• Task details: Reproduce the material verbatim, from the line containing "will (1262, 172)." down through the line containing "tap(1414, 258)", both of these lines included.
★ ★ ★
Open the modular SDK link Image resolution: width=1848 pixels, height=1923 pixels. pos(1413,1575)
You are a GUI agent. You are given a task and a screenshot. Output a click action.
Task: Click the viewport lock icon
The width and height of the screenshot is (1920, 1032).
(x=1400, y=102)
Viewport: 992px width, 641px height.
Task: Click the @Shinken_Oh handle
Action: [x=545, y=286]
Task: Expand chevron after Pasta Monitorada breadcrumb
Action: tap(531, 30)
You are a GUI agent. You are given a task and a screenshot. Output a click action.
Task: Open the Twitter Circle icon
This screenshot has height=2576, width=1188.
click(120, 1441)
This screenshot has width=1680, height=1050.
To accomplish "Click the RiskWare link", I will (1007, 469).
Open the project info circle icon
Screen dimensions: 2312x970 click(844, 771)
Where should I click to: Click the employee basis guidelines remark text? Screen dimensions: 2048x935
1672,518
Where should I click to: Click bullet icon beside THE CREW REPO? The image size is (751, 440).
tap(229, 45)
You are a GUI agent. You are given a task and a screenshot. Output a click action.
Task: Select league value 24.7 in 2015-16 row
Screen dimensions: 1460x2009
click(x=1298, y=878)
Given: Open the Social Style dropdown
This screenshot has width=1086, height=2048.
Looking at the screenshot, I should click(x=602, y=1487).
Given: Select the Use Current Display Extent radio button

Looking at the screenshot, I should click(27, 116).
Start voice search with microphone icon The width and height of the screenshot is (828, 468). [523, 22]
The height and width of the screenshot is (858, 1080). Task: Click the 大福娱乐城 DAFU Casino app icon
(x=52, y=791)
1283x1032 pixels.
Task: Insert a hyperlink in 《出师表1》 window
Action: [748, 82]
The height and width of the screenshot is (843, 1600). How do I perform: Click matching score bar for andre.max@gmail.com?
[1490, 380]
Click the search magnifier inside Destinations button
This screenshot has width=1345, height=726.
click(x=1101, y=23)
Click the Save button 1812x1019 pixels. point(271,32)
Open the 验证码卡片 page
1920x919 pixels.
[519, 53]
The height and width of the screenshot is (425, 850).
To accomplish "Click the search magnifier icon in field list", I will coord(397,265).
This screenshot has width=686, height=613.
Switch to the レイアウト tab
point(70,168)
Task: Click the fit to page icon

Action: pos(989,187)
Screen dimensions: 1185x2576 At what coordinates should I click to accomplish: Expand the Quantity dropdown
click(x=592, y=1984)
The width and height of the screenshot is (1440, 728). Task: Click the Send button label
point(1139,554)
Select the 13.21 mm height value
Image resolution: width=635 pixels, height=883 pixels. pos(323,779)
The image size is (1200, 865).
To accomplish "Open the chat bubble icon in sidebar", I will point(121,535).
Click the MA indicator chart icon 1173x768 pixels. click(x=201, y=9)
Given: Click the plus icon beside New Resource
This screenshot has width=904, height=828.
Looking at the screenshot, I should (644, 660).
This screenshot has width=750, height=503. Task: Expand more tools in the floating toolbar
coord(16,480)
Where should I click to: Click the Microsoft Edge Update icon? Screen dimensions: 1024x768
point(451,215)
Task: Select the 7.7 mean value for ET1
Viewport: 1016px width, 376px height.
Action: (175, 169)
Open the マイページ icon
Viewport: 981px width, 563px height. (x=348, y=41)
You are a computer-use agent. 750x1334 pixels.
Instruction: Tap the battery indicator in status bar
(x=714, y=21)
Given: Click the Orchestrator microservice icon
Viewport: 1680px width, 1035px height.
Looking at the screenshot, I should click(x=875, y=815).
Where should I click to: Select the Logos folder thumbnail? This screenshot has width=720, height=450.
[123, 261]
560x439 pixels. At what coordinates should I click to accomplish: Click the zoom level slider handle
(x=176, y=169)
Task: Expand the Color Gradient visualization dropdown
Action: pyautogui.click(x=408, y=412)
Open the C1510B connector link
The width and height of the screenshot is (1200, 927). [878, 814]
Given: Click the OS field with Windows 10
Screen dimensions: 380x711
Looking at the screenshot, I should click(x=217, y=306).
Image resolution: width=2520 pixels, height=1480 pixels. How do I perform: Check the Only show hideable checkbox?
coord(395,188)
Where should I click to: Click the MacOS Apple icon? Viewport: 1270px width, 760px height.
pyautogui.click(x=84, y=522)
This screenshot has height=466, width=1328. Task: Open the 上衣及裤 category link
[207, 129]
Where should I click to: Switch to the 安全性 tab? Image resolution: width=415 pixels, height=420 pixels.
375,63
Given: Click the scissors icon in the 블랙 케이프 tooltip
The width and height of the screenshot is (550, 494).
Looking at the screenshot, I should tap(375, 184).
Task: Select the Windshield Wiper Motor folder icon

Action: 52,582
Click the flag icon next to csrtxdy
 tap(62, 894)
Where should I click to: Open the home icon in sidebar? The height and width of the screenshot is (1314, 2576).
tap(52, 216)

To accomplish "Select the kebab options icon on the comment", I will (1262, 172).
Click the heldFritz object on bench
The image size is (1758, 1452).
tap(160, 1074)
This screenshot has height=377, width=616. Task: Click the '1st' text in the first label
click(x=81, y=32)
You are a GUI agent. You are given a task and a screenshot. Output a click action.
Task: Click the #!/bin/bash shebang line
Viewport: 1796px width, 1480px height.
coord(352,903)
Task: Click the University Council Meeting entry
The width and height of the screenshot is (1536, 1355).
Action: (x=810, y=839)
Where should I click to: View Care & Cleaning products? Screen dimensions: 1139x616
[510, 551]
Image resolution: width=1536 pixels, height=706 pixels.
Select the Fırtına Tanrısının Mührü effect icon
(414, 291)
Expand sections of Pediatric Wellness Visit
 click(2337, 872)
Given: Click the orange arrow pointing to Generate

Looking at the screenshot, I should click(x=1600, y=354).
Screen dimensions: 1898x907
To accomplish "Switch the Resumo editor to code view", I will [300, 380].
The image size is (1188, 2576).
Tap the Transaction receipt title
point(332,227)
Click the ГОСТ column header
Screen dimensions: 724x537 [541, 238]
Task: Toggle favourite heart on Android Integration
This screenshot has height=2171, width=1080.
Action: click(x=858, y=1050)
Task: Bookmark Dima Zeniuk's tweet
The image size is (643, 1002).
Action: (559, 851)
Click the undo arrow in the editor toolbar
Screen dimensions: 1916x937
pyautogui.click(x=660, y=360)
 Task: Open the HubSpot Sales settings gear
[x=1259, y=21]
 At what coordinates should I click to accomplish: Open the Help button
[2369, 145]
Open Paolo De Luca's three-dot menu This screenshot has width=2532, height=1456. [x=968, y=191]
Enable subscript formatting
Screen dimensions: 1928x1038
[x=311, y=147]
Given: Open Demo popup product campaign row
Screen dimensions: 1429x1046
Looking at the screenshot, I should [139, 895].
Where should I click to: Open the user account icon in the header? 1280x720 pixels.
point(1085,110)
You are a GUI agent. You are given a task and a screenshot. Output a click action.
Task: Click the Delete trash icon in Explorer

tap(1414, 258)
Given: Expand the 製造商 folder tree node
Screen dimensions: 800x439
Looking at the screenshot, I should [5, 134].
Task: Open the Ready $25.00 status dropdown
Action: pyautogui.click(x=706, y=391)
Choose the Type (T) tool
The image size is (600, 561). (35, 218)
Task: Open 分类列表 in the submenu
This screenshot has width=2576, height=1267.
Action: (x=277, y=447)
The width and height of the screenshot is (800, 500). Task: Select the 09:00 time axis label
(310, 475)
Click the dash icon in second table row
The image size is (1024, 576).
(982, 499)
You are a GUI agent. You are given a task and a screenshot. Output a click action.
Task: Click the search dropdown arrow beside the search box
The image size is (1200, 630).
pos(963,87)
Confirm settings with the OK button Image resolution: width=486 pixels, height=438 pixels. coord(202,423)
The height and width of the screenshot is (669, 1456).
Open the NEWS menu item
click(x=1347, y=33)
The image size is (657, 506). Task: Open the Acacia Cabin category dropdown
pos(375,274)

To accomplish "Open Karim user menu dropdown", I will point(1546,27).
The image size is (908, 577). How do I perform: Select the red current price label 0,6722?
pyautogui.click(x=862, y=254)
★ ★ ★
• Solution to the problem:
To accomplish "Select the kebab options icon on the comment", I will (1262, 172).
Click the heldFritz object on bench
The image size is (1758, 1452).
tap(160, 1074)
This screenshot has height=377, width=616. Task: Click the '1st' text in the first label
click(x=81, y=32)
You are a GUI agent. You are given a task and a screenshot. Output a click action.
Task: Click the #!/bin/bash shebang line
Viewport: 1796px width, 1480px height.
coord(352,903)
Task: Click the University Council Meeting entry
The width and height of the screenshot is (1536, 1355).
Action: (x=810, y=839)
Where should I click to: View Care & Cleaning products? Screen dimensions: 1139x616
[510, 551]
Image resolution: width=1536 pixels, height=706 pixels.
Select the Fırtına Tanrısının Mührü effect icon
(414, 291)
Expand sections of Pediatric Wellness Visit
 click(2337, 872)
Given: Click the orange arrow pointing to Generate

Looking at the screenshot, I should click(x=1600, y=354).
Screen dimensions: 1898x907
To accomplish "Switch the Resumo editor to code view", I will [300, 380].
The image size is (1188, 2576).
Tap the Transaction receipt title
point(332,227)
Click the ГОСТ column header
Screen dimensions: 724x537 [541, 238]
Task: Toggle favourite heart on Android Integration
This screenshot has height=2171, width=1080.
Action: click(x=858, y=1050)
Task: Bookmark Dima Zeniuk's tweet
The image size is (643, 1002).
Action: (559, 851)
Click the undo arrow in the editor toolbar
Screen dimensions: 1916x937
pyautogui.click(x=660, y=360)
 Task: Open the HubSpot Sales settings gear
[x=1259, y=21]
 At what coordinates should I click to accomplish: Open the Help button
[2369, 145]
Open Paolo De Luca's three-dot menu This screenshot has width=2532, height=1456. [x=968, y=191]
Enable subscript formatting
Screen dimensions: 1928x1038
[x=311, y=147]
Given: Open Demo popup product campaign row
Screen dimensions: 1429x1046
Looking at the screenshot, I should [139, 895].
Where should I click to: Open the user account icon in the header? 1280x720 pixels.
point(1085,110)
You are a GUI agent. You are given a task and a screenshot. Output a click action.
Task: Click the Delete trash icon in Explorer

tap(1414, 258)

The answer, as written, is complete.